Rescale the lines below and write each one out again, including its request. Multiply every click coordinate in the answers by 1.2 and round to whole numbers, with halves rounded up. Leave the pictures out.

------------------------

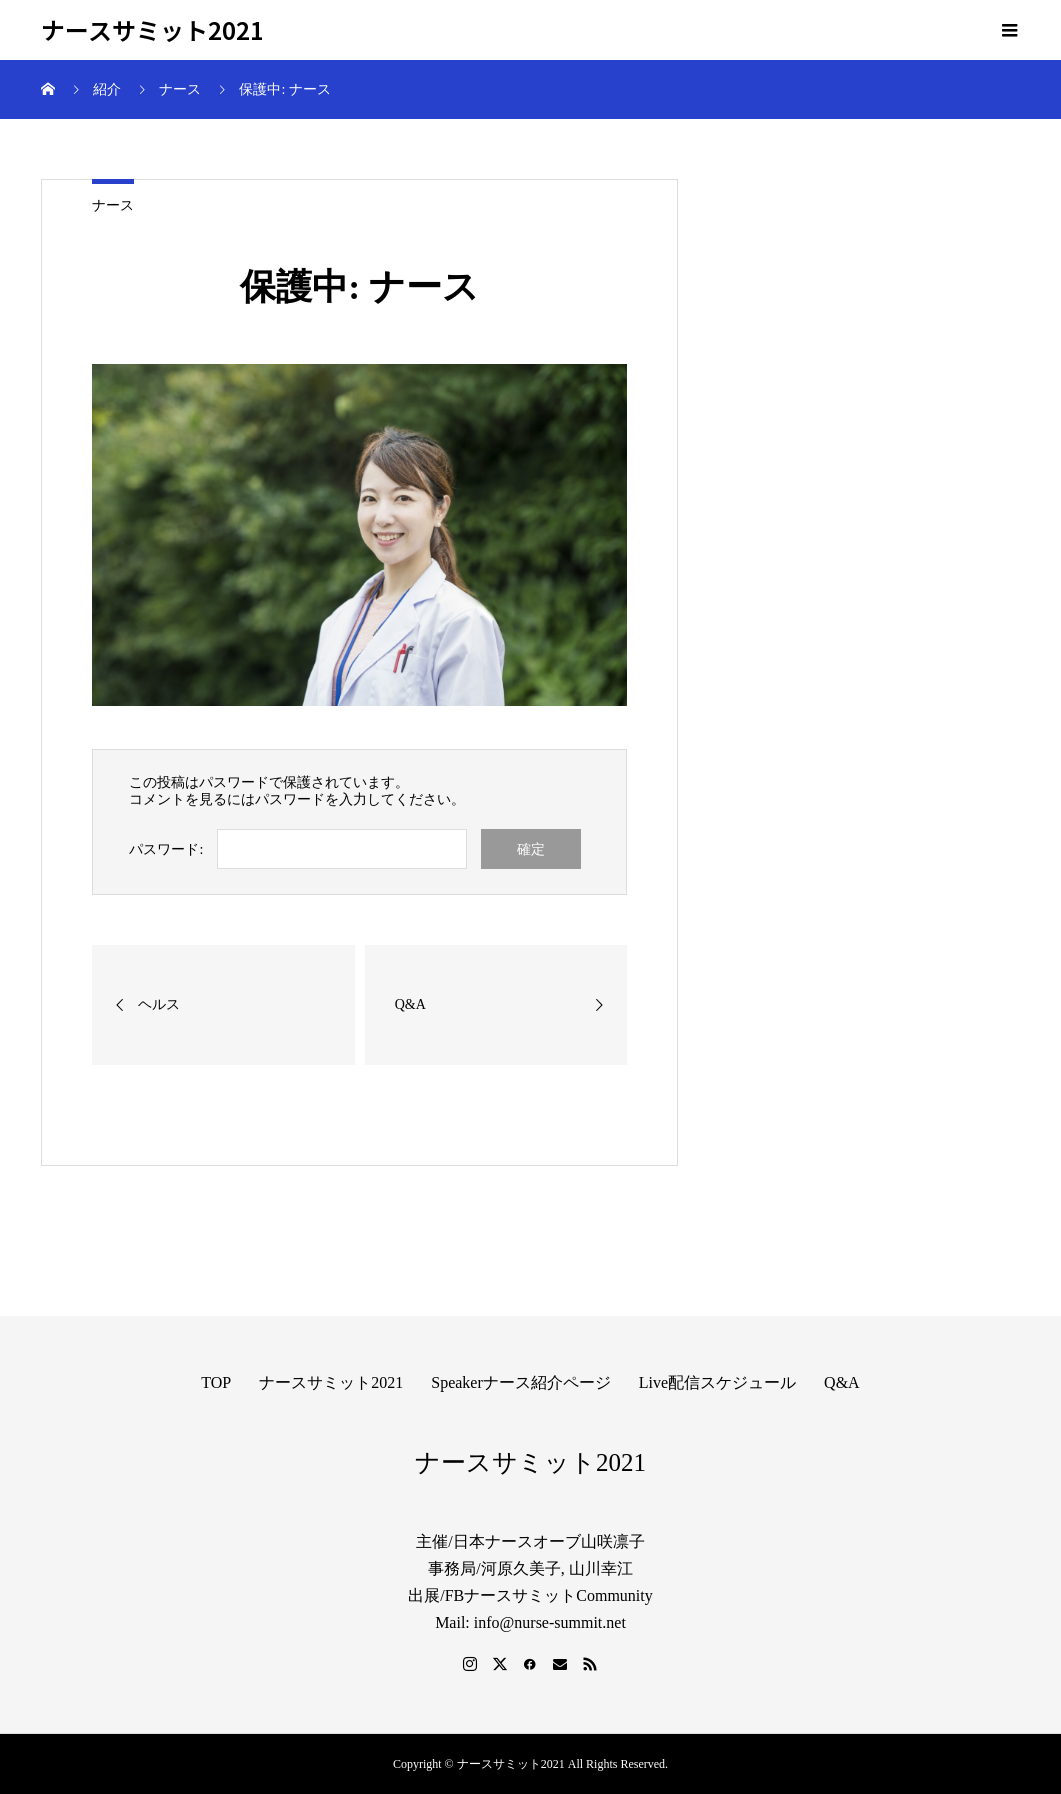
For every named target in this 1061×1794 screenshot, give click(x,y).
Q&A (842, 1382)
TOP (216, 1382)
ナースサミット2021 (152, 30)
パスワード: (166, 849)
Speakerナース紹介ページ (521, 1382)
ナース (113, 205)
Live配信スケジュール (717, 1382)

------------------------

SOLUTION FOR THIS PROBLEM:
For every named target in this 1061×1794 screenshot, give click(x,y).
Q&A (1010, 1658)
TOP (259, 1658)
ナースサミット2021 (182, 36)
パスワード: (199, 1019)
Speakerナース紹介ページ (625, 1658)
ナース (136, 246)
Live配信スケジュール (860, 1658)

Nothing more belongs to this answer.